RECORDS SHOWN start

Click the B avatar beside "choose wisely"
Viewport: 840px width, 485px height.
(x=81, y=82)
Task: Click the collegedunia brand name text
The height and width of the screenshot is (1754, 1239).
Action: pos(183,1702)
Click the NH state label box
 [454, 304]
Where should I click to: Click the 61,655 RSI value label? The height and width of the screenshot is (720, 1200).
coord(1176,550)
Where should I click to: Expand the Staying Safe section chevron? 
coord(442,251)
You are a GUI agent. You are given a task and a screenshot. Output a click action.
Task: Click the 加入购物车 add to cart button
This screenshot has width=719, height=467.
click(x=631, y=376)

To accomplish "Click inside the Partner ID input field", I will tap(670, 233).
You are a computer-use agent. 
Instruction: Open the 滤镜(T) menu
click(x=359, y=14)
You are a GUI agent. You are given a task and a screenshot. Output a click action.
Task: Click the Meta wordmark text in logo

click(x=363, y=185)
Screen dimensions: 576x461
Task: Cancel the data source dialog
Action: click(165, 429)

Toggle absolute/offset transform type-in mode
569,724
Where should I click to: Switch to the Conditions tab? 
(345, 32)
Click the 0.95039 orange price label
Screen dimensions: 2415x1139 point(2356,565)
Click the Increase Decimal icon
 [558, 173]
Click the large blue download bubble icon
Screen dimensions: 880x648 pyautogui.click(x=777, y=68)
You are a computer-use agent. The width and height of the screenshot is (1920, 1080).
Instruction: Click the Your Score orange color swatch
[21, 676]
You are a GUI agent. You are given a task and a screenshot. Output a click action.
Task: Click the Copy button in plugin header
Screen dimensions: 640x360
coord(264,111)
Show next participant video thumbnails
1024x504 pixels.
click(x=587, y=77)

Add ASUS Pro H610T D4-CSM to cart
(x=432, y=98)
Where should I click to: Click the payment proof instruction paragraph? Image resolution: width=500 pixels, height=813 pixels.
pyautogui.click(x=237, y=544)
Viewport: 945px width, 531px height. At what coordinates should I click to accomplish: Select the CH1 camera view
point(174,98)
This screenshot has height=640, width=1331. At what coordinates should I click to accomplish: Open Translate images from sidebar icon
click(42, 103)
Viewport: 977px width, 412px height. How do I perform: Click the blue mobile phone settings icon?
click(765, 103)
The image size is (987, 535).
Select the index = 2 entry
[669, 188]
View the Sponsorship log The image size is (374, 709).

RECORDS SHOWN end

OBJECTIVE: Copy the rows from the line with "Toggle absolute/offset transform type-in mode" to the line with "Screen dimensions: 880x648", putting "Decrease Decimal" in place of "Increase Decimal" and leaving everything else unchanged.

CORRECT RESPONSE:
Toggle absolute/offset transform type-in mode
569,724
Where should I click to: Switch to the Conditions tab? 
(345, 32)
Click the 0.95039 orange price label
Screen dimensions: 2415x1139 point(2356,565)
Click the Decrease Decimal icon
 [558, 173]
Click the large blue download bubble icon
Screen dimensions: 880x648 pyautogui.click(x=777, y=68)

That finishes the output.